# Samsung LN32A330 Headphones



## Ithryndil (May 26, 2007)

Ok, I am feeling a bit moronic here, but everything I am reading on product details says that the above modeled TV ought to support the use of headphones. However, I cannot seem to find the headphone jack on the TV. On the back of the tv, which looks like:

http://akamaipix.crutchfield.com/products/2008/305/x30532A330-b.jpeg

There is an audio option for the PC. I am assuming that if it says and does support headphones, it ought to support earphones (which is what I actually have). Can anyone help me with this? Am I being dumb and missing something, or does it actually get more involved to be able to use headphones. Thanks!


----------



## Basementgeek (Feb 7, 2005)

I would think that if it had a place for earphones/headphones it would be on the front or side, not in the back.

BG


----------



## Ithryndil (May 26, 2007)

As would I. I know on the back it has an audio out with a left and right output jack, I wonder if there is a converter that could be used.


----------



## yustr (Sep 27, 2004)

HERE YA GO


----------



## Ithryndil (May 26, 2007)

It's still interesting. I think I will email Samsung and see what they say...but in the mean time I have no problem buying an adapter like the one you linked.


----------



## yustr (Sep 27, 2004)

The Samsung site says its on the side...strange that it's not.


----------



## Ithryndil (May 26, 2007)

I know, but I have looked on both sides...and I am not blind. If it's supposed to be on the side I will look again when I get home from work, but I am certain I saw nothing. I'd think it would be where the channel and volume buttons are. If not, perhaps I should email Samsung and be like hey, my TV doesn't have a headphone jack and you say it should. I'd like to exchange.
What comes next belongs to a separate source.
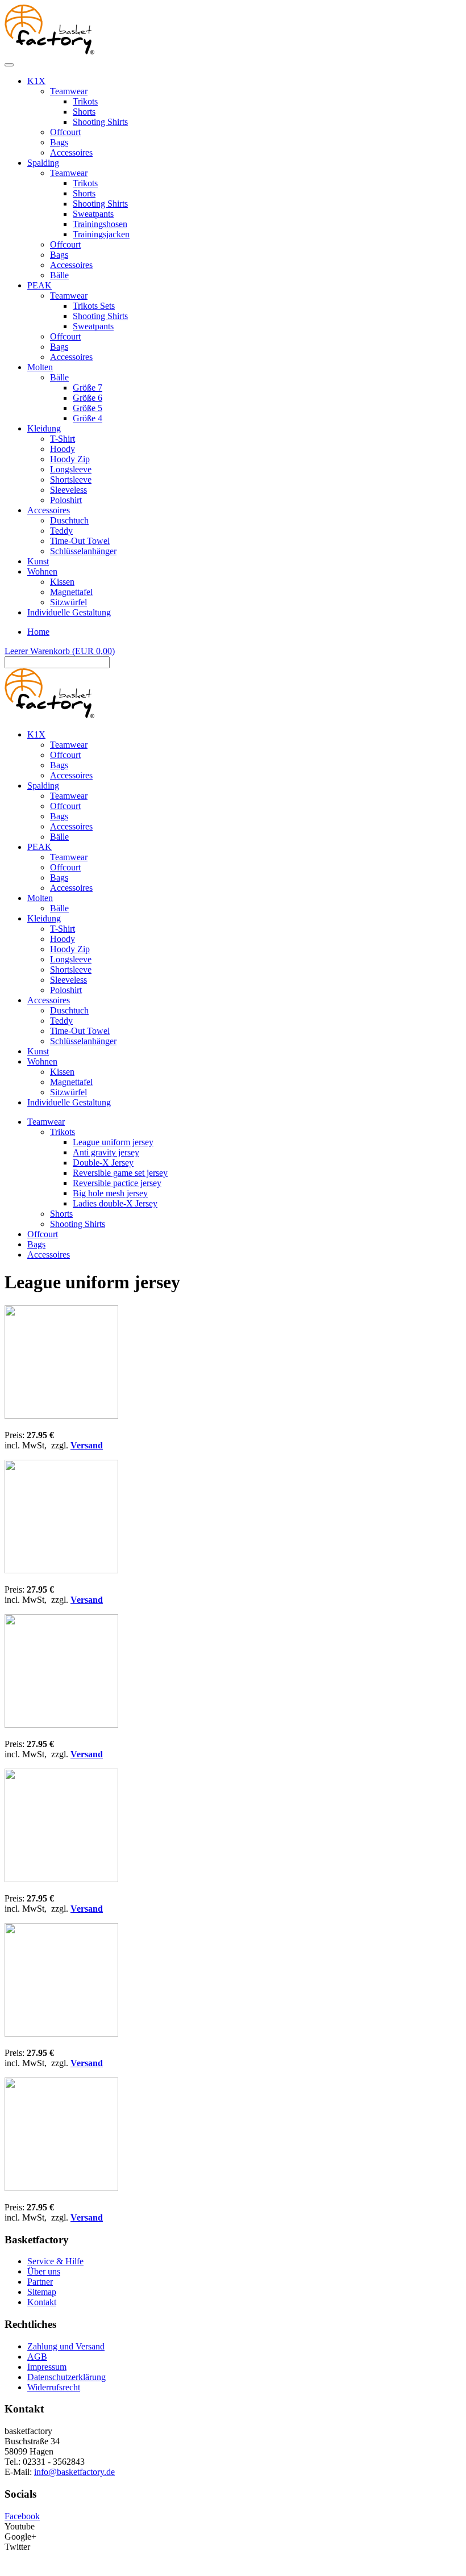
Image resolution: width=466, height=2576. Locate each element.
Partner (40, 2281)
Edit: I see on the website where it looks like it should be. My TV has what the image shows, but minus the input/output ports. Perhaps there is a panel covering it up and this morning I didn't look hard enough.


----------



## Ithryndil (May 26, 2007)

Well, I've looked at my TV again. There are no outputs on the side as indicated in the picture on their website. Nor can I see any inside the television where they should be...very strange. It's like they simply left out that part of the TV. Perhaps they updated their TVs shortly afterward to include the side panel, but didn't update the model number.


----------



## Basementgeek (Feb 7, 2005)

I would write call them. There site says it does, on the side:

composite (AV) 
Analog image connector that is used to connect VCR to display images on TV Yes 

S-VideoAnalog image connector that is used to connect VCR to display images on TV Yes 

Headphone can be connected to TV and the audio from TV speakers will be eliminated. Yes 

REF: http://www.samsung.com/us/consumer/...J1DXZA/index.idx?pagetype=prd_detail&tab=spec

BG


----------



## Ithryndil (May 26, 2007)

Exactly. I think I will. I got it about a year and half ago. Nonetheless, it lists those connections for that model number.


----------



## Basementgeek (Feb 7, 2005)

Keep us posted as to what they say

BG


----------



## Ithryndil (May 26, 2007)

Will do. Sent them a message.


----------



## yustr (Sep 27, 2004)

They're gonna tell you that "Spec's are subject to change." 

Buy a coverter cable and forget about it. - unless you can get them to tell you when they made the change and go back to the store and complain that they sold you last year's model for this year's price. Otherwise, its not worth the worry.


----------